Data shown:
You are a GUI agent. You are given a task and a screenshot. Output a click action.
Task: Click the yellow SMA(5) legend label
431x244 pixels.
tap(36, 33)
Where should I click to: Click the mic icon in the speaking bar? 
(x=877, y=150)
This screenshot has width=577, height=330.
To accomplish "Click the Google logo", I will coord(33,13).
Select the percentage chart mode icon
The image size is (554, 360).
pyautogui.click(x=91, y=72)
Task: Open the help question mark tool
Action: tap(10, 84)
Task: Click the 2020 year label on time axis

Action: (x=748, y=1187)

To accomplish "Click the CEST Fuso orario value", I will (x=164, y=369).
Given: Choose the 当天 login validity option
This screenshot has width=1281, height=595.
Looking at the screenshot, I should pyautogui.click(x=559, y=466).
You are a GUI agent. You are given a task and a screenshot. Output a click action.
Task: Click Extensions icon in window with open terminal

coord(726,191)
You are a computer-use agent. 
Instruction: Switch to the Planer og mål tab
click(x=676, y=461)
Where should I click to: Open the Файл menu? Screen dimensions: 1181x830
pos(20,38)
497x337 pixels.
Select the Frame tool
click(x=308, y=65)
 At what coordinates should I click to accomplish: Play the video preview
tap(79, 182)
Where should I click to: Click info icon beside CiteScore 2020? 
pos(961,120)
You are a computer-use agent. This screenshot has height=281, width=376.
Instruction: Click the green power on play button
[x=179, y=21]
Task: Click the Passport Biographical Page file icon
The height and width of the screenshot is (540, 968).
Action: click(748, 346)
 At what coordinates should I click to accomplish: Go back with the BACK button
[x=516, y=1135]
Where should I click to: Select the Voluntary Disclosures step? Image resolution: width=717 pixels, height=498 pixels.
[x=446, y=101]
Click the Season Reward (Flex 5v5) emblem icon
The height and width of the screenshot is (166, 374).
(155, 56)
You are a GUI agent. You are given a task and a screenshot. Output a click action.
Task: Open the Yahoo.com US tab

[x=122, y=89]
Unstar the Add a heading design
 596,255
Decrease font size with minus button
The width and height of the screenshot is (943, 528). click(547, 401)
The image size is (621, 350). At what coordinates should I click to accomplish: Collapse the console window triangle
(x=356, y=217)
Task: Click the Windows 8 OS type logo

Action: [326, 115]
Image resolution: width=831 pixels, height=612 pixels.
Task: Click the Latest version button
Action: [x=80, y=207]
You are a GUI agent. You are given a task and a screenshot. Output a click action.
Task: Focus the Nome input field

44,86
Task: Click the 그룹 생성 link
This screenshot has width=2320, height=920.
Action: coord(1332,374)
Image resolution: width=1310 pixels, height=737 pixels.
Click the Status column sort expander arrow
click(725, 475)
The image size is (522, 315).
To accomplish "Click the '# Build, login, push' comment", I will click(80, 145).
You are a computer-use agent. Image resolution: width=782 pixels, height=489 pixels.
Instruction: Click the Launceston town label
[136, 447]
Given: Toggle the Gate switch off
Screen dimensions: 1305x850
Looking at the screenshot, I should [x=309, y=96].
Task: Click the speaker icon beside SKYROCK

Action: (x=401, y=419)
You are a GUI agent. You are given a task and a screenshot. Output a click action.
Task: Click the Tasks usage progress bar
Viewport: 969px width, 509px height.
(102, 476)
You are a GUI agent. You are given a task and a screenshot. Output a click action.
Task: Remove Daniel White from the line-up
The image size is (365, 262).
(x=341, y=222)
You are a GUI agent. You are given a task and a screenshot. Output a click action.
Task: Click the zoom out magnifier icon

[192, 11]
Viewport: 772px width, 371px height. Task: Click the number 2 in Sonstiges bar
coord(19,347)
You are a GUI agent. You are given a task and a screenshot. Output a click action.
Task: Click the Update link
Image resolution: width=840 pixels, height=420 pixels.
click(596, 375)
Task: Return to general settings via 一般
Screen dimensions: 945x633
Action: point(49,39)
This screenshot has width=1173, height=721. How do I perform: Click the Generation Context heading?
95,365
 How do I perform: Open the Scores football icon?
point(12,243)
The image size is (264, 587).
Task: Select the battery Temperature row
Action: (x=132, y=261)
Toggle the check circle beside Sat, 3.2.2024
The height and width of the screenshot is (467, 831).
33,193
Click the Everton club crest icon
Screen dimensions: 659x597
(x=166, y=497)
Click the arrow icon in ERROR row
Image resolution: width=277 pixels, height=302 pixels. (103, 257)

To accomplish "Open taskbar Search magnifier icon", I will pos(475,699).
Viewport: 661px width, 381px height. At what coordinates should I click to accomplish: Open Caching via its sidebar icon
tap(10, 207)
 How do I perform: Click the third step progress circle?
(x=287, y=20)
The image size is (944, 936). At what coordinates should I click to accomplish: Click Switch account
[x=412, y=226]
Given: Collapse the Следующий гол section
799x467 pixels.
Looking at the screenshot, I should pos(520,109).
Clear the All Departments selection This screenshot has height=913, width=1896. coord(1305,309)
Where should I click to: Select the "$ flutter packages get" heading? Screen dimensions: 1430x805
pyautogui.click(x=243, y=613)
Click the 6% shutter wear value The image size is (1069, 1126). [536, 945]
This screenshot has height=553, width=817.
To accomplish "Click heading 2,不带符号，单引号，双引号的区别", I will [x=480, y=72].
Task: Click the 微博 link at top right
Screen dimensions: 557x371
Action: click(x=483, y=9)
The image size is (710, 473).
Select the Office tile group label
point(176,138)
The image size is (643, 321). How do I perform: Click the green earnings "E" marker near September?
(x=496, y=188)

Directions: Please write out the stretch from the start of the records through the line that contains "will (x=164, y=369).", including that line, exactly as they appear.

Result of the exercise:
You are a GUI agent. You are given a task and a screenshot. Output a click action.
Task: Click the yellow SMA(5) legend label
431x244 pixels.
tap(36, 33)
Where should I click to: Click the mic icon in the speaking bar? 
(x=877, y=150)
This screenshot has width=577, height=330.
To accomplish "Click the Google logo", I will coord(33,13).
Select the percentage chart mode icon
The image size is (554, 360).
pyautogui.click(x=91, y=72)
Task: Open the help question mark tool
Action: tap(10, 84)
Task: Click the 2020 year label on time axis

Action: (x=748, y=1187)

To accomplish "Click the CEST Fuso orario value", I will (x=164, y=369).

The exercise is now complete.